Basta pensare che dei 99 Rettori e Rettrici in carica nell’anno 2022, solo il 12 di questi (12,1%) sono donne. Un valore basso, che ha subito un incremento ma certo non significativo con il passare degli anni, se si conta nel 2012 la percentuale era al 7,5%, quando erano in carica 93 Rettori e Rettrici.
La situazione degli atenei in un grafico a forbice
Il seguente grafico, sempre con riferimento al decennio 2012-2022, presenta un andamento a forbice, utile forse più di tante parole a illustrare la tendenza della presenza delle donne negli atenei italiani.
“La struttura a forbice – spiegano nello studio – illustra la situazione italiana con una maggioranza delle donne fino al momento del dottorato di ricerca, a cui segue un classico collo di bottiglia proprio nella giunzione della posizione propedeutica al ruolo (tenure track), collocata in una classe di età cruciale per lo sviluppo della carriera.
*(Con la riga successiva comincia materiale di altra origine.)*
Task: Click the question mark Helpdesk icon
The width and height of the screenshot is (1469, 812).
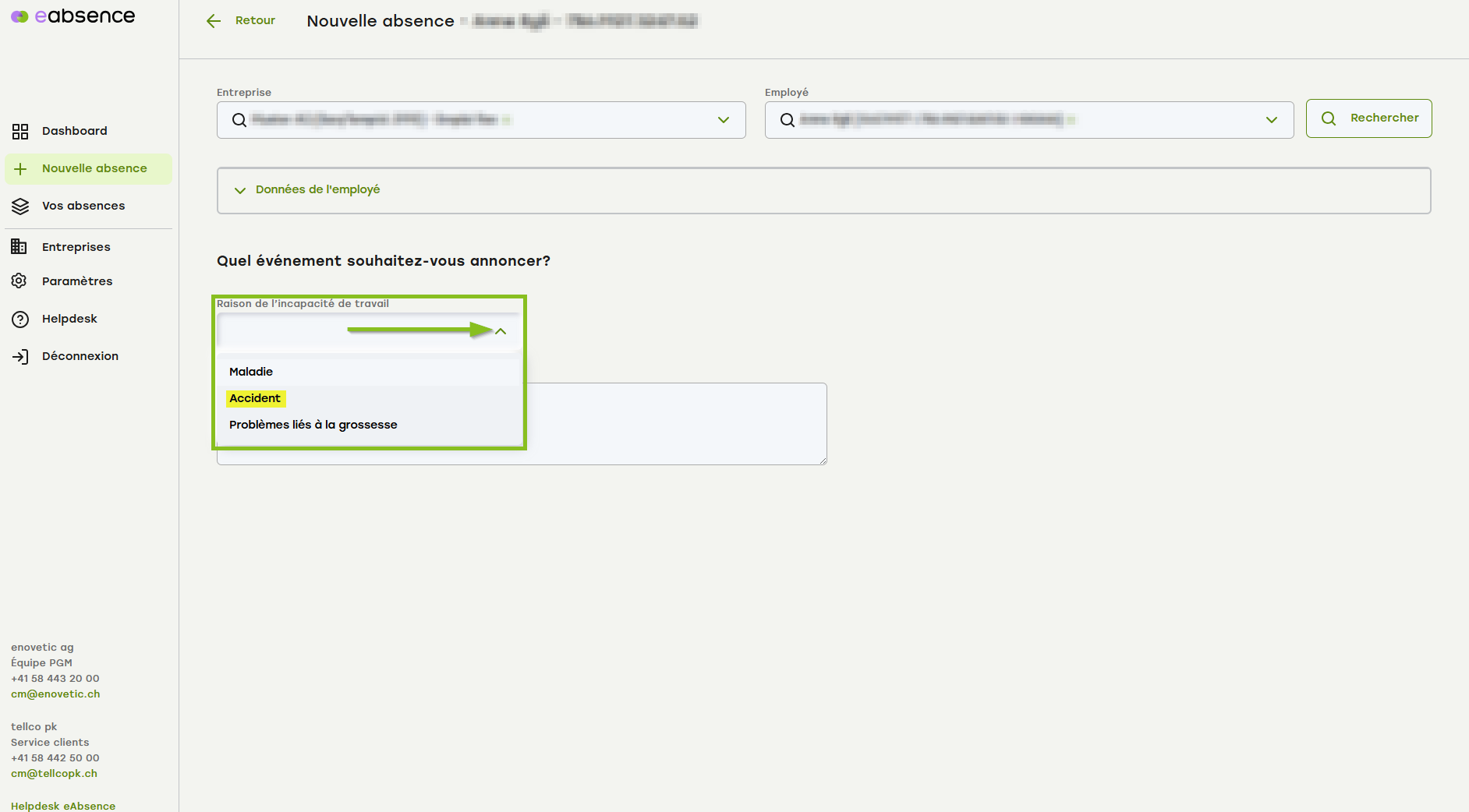Action: (x=20, y=320)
Dalla figura si osserva che il numero di uomini e di donne è quasi coincidente per i Ricercatori a tempo indeterminato (RU), mentre la divaricazione inizia dai ricercatori a tempo determinato (RTD) per proseguire in modo abbastanza contenuto per i Professori Associati (PA) e diventare più ampia per i Professori Ordinari (PO), e per i Rettori e Rettrici in carica”.